#### Rows:
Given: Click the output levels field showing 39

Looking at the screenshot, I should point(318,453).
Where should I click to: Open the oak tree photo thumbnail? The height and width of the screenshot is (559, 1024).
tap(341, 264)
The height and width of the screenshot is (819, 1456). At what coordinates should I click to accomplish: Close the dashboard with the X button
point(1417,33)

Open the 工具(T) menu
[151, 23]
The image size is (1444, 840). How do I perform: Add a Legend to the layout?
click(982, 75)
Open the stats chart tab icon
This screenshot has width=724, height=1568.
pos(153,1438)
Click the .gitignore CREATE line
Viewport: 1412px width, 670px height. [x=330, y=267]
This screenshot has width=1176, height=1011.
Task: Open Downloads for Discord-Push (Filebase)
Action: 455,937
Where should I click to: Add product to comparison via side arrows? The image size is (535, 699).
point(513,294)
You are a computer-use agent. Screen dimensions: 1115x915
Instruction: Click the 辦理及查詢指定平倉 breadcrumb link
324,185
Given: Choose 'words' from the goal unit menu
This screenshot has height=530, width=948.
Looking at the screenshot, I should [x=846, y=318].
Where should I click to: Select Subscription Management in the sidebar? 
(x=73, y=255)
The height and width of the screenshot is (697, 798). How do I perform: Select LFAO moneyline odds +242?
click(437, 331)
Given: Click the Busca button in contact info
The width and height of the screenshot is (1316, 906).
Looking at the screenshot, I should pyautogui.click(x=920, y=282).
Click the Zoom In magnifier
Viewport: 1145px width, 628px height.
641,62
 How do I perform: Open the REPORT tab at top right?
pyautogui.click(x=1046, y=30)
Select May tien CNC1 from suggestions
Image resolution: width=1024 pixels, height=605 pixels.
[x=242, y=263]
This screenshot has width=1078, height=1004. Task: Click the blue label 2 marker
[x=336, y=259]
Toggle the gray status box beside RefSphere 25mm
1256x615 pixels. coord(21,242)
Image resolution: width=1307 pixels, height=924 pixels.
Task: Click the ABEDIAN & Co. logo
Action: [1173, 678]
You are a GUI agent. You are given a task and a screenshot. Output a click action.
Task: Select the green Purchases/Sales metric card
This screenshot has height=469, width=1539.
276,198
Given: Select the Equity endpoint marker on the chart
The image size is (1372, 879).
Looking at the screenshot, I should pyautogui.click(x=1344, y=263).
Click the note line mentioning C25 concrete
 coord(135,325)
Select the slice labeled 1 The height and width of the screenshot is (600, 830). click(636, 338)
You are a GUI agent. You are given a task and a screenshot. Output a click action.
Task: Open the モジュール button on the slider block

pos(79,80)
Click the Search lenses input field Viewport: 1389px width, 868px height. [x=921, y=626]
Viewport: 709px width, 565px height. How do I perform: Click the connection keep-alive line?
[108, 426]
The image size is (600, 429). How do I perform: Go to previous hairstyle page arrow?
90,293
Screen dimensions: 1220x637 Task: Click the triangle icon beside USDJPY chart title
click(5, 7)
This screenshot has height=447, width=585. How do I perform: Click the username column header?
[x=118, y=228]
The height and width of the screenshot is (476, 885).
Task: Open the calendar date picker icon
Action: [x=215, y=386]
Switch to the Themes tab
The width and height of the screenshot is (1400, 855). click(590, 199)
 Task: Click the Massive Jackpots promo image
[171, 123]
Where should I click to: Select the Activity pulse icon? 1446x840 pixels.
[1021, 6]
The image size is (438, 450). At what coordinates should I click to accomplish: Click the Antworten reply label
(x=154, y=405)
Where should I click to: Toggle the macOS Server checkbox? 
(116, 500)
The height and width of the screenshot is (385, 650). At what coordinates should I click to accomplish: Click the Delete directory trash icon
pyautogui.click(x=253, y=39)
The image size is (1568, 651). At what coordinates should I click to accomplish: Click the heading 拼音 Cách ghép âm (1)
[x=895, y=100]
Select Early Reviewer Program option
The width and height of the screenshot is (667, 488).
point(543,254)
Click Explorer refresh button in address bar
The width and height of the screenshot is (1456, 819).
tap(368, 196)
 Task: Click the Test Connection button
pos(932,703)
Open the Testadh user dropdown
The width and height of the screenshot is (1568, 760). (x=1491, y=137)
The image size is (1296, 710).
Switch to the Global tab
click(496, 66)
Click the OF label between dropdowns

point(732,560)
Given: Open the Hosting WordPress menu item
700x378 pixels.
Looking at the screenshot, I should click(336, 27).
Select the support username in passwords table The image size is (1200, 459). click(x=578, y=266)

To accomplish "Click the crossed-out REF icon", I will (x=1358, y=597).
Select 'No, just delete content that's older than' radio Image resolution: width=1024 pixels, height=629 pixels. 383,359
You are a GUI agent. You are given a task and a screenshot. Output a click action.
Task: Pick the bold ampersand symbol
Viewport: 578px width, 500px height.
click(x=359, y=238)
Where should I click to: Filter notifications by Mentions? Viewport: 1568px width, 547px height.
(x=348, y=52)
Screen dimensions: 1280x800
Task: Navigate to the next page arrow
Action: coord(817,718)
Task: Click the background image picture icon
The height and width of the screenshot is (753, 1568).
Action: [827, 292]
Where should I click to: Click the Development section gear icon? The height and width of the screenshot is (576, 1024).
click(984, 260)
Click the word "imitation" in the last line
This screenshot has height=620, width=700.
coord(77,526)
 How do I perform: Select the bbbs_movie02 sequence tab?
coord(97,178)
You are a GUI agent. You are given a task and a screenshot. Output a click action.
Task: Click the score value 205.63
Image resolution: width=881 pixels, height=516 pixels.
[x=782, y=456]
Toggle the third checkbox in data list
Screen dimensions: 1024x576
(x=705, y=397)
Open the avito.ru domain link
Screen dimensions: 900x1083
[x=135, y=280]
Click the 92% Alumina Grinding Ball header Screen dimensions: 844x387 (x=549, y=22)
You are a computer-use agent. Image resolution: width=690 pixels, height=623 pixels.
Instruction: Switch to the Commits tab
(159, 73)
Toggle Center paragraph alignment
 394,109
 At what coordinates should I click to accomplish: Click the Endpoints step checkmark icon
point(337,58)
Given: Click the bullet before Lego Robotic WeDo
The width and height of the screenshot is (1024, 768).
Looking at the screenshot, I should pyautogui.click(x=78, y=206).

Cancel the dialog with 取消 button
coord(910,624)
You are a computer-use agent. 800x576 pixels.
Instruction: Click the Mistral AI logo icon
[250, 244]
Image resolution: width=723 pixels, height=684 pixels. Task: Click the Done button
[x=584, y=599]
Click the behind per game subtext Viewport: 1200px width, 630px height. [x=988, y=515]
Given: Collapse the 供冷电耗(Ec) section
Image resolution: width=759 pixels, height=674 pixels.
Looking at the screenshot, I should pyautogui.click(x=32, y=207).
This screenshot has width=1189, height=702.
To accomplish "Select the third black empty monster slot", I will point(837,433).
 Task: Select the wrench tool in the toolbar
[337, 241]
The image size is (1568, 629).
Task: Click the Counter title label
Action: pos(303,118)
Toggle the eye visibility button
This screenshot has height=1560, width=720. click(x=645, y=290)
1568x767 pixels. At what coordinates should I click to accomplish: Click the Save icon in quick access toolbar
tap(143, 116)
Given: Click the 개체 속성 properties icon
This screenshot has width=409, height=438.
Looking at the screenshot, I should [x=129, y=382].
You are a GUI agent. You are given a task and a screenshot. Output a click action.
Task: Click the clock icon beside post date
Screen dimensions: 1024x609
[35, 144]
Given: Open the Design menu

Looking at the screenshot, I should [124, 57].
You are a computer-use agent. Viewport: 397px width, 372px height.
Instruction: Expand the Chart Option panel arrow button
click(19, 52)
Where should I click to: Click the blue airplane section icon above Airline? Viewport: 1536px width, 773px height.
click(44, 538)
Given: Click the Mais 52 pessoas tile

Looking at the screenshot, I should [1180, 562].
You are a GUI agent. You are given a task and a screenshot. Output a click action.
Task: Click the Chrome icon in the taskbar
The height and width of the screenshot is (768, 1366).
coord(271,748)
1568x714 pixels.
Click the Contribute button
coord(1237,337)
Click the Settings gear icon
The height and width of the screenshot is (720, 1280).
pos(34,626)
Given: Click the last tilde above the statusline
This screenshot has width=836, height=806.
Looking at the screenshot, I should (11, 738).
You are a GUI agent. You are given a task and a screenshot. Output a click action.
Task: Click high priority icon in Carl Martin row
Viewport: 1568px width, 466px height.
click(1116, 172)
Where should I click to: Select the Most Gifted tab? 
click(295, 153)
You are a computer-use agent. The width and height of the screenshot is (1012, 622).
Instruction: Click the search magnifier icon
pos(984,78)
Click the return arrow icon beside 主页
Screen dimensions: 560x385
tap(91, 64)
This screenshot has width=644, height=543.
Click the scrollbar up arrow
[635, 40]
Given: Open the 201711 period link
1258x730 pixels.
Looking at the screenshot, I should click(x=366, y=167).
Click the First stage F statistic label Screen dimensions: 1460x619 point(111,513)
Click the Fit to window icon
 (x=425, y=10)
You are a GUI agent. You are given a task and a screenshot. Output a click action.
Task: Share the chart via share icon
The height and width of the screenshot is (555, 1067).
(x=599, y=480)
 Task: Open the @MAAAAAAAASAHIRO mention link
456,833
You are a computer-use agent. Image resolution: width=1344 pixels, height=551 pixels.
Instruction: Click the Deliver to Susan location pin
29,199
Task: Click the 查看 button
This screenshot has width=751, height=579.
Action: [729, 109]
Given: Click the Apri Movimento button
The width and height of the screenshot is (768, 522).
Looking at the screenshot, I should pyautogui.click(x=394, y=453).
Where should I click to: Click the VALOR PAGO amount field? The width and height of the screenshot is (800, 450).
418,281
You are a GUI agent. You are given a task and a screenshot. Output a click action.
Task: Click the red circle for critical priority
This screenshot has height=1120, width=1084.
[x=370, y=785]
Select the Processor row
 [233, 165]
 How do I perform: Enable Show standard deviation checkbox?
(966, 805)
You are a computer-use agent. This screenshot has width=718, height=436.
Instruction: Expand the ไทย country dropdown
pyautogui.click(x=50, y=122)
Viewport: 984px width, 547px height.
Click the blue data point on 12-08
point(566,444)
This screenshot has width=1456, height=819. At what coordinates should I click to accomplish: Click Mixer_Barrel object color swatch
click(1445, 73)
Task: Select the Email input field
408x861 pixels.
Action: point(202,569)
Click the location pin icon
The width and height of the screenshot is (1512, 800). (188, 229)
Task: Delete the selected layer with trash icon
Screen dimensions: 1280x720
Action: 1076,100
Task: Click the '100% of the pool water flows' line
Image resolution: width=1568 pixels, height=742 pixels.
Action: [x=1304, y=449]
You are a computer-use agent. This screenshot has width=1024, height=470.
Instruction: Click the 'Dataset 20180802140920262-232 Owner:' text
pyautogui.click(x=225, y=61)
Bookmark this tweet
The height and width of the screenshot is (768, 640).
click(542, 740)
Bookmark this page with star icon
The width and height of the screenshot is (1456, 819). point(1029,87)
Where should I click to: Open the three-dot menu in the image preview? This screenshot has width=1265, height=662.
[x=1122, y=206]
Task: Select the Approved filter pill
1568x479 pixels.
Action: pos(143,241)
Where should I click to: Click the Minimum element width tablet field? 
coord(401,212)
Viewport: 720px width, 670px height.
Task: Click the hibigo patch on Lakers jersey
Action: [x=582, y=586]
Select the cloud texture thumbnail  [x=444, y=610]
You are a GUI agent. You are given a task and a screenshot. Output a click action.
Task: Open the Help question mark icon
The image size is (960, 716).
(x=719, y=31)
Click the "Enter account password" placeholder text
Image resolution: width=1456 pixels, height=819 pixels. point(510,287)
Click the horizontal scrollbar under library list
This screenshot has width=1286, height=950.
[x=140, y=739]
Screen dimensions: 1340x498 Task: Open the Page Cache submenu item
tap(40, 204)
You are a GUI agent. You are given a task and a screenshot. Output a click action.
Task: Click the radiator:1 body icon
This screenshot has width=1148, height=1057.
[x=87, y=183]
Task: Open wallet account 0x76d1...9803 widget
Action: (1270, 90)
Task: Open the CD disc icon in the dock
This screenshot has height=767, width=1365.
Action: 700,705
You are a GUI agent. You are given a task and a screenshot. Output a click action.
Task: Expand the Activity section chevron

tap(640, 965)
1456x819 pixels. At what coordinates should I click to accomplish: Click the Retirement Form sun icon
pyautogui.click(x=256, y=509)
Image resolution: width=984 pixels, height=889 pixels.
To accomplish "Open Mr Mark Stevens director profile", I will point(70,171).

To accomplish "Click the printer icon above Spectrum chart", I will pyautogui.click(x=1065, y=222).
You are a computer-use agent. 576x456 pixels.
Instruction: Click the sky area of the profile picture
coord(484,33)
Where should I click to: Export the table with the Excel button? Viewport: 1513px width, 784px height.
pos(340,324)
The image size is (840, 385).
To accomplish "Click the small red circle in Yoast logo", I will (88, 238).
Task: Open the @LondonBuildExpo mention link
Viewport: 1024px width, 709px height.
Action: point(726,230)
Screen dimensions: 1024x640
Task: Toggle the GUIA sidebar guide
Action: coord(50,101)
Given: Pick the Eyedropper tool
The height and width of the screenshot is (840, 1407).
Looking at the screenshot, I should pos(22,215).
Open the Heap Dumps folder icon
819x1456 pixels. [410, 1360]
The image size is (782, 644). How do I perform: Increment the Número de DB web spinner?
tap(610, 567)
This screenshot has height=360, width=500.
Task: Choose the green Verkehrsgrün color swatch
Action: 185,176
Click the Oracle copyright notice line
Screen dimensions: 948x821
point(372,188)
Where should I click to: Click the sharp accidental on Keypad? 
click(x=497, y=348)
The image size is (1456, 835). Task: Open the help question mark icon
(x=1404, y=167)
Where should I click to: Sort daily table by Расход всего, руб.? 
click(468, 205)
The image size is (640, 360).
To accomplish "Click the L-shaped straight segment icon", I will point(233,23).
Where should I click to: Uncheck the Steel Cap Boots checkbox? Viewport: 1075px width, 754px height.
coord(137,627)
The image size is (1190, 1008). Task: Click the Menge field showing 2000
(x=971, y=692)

#### Set problem:
Rewrite the rows from the line with "Cancel the dialog with 取消 button" to the line with "Action: pos(303,118)", putting "Close" in place of "Done" and leaving everything else unchanged.

#### Exercise solution:
Cancel the dialog with 取消 button
coord(910,624)
You are a computer-use agent. 800x576 pixels.
Instruction: Click the Mistral AI logo icon
[250, 244]
Image resolution: width=723 pixels, height=684 pixels. Task: Click the Close button
[x=584, y=599]
Click the behind per game subtext Viewport: 1200px width, 630px height. [x=988, y=515]
Given: Collapse the 供冷电耗(Ec) section
Image resolution: width=759 pixels, height=674 pixels.
Looking at the screenshot, I should pyautogui.click(x=32, y=207).
This screenshot has width=1189, height=702.
To accomplish "Select the third black empty monster slot", I will point(837,433).
 Task: Select the wrench tool in the toolbar
[337, 241]
The image size is (1568, 629).
Task: Click the Counter title label
Action: pos(303,118)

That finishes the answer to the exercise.